## Exercise aim
Within the records, which lines hold the string "value"? Report each one by copying it.

## Extracted data
- - -
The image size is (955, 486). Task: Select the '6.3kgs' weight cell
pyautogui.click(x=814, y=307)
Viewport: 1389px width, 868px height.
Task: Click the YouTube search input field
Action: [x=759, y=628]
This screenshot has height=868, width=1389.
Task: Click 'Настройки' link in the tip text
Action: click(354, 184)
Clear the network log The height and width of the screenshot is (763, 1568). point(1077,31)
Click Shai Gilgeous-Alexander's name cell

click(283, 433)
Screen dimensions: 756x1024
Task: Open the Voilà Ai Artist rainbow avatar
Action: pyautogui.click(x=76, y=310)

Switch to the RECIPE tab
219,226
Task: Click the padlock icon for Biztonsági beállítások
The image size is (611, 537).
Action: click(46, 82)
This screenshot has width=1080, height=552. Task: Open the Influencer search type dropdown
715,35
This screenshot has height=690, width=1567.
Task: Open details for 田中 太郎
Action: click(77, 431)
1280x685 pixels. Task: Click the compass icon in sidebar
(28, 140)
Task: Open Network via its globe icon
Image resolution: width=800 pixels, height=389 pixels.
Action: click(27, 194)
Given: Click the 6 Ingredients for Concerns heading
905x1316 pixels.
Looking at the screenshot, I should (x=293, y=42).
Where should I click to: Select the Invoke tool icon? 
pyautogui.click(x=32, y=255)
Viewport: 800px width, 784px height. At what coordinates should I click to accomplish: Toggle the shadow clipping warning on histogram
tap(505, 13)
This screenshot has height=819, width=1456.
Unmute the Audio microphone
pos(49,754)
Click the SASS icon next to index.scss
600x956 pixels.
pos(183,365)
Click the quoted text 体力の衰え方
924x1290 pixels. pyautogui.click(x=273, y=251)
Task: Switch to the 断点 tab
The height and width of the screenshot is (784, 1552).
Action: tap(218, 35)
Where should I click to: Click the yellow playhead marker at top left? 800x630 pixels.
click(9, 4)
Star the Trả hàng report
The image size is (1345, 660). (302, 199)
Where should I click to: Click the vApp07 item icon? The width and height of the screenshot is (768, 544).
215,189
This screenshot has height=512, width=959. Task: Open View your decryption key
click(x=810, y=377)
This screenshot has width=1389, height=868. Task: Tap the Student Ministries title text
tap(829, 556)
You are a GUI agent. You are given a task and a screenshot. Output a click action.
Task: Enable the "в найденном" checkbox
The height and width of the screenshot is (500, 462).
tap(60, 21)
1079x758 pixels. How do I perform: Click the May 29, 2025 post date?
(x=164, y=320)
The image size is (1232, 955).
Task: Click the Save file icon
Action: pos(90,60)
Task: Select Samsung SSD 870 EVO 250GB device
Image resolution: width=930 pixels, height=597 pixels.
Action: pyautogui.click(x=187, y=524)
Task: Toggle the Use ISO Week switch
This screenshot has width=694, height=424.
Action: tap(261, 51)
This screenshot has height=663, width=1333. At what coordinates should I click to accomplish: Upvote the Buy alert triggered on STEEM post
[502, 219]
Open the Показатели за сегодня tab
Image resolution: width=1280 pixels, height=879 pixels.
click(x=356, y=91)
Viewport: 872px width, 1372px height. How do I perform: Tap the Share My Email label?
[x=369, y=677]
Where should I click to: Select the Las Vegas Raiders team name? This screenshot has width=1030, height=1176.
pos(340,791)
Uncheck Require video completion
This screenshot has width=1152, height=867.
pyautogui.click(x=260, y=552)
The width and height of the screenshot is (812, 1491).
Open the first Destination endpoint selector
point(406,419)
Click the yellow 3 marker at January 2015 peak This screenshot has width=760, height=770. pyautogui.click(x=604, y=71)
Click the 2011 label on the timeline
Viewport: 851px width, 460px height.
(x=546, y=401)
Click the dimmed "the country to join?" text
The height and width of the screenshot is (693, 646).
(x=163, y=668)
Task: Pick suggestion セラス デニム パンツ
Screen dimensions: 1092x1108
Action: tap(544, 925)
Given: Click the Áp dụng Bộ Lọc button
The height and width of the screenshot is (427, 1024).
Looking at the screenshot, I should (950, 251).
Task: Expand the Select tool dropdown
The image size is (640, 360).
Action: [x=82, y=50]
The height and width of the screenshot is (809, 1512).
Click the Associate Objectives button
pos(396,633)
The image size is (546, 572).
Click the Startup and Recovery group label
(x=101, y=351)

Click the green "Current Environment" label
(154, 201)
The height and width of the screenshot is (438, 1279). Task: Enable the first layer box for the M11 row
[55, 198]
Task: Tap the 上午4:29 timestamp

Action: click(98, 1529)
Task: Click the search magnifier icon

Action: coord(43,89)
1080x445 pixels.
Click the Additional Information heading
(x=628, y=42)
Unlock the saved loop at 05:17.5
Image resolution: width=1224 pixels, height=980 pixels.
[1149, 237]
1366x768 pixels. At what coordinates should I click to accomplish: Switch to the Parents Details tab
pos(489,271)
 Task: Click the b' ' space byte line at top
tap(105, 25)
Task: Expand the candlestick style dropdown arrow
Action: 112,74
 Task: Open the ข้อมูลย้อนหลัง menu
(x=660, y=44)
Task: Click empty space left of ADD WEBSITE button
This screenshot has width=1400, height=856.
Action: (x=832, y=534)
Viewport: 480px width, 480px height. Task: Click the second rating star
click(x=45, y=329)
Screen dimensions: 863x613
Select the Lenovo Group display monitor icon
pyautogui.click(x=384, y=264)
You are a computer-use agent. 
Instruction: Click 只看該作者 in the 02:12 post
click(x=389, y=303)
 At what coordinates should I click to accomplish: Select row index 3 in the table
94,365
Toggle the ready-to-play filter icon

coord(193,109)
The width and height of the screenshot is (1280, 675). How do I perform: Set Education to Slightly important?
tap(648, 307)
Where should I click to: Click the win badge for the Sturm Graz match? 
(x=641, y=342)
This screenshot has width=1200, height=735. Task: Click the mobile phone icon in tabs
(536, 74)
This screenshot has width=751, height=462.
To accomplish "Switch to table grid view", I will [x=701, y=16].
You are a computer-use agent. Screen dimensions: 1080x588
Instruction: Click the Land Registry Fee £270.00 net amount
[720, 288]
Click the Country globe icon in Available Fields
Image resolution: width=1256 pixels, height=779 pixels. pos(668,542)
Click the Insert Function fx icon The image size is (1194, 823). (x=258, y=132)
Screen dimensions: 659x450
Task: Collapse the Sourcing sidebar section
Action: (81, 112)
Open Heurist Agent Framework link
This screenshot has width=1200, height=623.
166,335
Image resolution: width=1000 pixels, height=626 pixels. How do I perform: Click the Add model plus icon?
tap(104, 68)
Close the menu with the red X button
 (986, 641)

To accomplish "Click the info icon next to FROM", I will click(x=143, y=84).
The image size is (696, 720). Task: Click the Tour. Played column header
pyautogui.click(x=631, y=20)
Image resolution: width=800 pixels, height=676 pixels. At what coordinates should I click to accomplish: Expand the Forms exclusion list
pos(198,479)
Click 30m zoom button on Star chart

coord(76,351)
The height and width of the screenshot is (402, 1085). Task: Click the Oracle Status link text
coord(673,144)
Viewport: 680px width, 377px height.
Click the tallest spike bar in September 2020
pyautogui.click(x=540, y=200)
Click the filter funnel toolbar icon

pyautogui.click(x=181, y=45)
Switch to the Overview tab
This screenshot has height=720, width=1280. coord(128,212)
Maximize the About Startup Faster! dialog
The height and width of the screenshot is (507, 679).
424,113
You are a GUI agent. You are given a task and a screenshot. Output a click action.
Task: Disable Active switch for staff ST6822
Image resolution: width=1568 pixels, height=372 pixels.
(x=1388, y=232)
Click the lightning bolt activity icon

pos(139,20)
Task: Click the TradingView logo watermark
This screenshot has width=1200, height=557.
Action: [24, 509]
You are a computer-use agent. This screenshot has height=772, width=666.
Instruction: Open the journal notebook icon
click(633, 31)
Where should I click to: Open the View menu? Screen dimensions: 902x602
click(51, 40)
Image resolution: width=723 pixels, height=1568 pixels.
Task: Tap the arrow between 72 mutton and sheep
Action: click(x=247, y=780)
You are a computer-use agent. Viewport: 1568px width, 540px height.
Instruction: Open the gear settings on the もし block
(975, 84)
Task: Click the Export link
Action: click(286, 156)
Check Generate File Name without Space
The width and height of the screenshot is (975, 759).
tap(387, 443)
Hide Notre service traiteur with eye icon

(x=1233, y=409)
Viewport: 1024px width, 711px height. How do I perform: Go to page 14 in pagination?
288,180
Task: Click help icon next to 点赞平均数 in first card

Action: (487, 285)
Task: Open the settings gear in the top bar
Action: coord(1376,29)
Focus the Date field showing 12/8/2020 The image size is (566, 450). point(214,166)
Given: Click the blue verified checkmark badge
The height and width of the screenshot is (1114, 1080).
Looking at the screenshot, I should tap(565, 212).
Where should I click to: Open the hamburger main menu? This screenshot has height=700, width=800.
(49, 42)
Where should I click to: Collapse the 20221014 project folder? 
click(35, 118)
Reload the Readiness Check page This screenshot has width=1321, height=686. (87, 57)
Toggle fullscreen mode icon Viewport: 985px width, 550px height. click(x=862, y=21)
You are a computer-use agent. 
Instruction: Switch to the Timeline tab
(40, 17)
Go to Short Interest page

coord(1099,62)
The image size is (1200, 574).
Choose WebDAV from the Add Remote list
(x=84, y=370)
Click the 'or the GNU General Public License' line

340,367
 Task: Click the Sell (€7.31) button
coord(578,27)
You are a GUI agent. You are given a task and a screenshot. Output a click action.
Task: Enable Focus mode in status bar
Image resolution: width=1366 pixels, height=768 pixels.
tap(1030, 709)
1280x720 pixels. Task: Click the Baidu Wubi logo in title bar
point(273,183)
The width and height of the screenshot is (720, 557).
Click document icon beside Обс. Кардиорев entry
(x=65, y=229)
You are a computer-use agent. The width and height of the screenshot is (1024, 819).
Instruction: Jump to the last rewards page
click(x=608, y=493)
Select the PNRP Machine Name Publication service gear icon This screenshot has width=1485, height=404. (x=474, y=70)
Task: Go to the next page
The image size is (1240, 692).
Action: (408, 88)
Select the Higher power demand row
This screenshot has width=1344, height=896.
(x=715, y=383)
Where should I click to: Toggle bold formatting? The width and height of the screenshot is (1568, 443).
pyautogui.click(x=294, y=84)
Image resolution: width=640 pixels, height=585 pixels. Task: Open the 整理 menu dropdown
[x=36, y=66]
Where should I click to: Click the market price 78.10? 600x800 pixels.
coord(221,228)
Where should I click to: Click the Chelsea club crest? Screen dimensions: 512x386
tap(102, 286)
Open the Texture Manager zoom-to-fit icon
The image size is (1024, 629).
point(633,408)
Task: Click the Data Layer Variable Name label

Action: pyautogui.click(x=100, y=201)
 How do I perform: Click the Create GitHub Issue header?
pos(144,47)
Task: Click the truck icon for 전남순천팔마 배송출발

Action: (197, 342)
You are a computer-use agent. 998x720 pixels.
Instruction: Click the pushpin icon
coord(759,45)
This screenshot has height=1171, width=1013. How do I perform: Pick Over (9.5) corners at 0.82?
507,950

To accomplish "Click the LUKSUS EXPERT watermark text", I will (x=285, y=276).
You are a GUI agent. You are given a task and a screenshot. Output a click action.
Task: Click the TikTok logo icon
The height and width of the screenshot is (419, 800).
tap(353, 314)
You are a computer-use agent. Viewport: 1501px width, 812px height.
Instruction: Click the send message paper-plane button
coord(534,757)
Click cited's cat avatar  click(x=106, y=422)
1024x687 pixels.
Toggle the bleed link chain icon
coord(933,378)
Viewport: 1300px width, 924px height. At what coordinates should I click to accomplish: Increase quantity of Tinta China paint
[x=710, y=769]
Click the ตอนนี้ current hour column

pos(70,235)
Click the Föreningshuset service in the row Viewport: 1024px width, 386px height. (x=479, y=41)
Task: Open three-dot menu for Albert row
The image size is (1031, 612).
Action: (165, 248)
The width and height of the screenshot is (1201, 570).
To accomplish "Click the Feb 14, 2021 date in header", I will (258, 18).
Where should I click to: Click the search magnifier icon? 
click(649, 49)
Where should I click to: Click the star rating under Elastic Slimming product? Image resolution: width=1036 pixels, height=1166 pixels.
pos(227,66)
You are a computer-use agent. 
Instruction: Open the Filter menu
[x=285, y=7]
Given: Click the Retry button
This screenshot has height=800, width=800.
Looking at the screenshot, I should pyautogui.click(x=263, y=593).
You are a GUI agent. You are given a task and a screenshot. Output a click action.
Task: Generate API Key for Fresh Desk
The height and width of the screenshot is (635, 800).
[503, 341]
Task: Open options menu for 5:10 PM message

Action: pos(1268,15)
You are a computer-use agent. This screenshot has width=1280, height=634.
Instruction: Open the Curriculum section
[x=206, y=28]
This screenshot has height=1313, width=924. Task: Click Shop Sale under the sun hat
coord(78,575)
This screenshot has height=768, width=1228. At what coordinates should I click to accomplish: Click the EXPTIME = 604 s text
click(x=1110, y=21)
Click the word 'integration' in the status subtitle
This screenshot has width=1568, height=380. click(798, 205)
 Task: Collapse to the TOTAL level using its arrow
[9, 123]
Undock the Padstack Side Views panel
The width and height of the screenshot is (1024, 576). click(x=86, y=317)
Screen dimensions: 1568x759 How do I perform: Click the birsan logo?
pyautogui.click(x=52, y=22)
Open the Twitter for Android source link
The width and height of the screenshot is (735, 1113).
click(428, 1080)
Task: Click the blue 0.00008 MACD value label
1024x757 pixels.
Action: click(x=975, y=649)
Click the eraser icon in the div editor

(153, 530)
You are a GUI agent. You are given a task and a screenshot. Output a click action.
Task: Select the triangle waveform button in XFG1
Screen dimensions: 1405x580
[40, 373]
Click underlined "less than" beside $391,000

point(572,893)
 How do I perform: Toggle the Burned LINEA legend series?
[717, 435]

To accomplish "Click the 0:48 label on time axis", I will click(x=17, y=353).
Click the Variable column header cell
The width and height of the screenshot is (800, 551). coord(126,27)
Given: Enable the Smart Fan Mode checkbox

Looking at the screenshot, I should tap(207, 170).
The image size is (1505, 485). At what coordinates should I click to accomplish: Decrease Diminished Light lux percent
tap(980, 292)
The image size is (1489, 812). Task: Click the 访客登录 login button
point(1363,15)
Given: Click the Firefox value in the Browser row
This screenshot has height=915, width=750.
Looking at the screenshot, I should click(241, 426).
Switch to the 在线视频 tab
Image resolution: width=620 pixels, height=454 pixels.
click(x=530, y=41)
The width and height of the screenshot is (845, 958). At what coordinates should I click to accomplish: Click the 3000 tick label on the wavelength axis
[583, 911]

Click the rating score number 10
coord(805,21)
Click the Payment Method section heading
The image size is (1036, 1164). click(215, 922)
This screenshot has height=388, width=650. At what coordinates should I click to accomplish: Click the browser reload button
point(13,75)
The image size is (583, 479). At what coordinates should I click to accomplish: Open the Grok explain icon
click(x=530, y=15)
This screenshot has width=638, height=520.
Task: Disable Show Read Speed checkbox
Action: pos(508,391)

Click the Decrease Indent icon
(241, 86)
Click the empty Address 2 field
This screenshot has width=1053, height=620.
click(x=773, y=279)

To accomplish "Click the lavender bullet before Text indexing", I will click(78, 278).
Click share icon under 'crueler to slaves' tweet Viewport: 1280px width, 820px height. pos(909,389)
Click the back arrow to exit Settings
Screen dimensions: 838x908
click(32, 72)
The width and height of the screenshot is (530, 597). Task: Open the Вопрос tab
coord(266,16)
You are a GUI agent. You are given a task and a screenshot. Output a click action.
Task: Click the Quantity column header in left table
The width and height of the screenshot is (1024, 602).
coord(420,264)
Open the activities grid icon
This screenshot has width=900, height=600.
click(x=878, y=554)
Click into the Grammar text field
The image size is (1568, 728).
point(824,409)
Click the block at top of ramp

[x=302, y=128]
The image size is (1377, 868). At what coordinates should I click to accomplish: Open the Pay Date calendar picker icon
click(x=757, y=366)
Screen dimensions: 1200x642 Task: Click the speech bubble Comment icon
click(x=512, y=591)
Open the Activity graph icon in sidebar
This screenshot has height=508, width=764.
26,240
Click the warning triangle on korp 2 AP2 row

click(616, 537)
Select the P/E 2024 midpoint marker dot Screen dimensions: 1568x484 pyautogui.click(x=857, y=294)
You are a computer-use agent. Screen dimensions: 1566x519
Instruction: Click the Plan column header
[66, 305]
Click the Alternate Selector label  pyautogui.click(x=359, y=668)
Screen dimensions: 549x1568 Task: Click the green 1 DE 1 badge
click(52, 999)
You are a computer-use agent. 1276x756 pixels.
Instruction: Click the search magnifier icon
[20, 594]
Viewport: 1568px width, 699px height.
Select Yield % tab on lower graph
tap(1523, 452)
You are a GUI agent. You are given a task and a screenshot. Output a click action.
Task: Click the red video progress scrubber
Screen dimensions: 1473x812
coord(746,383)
- - -
## Written answer
Task: Click the blue 0.00008 MACD value label
Given: Click the Firefox value in the Browser row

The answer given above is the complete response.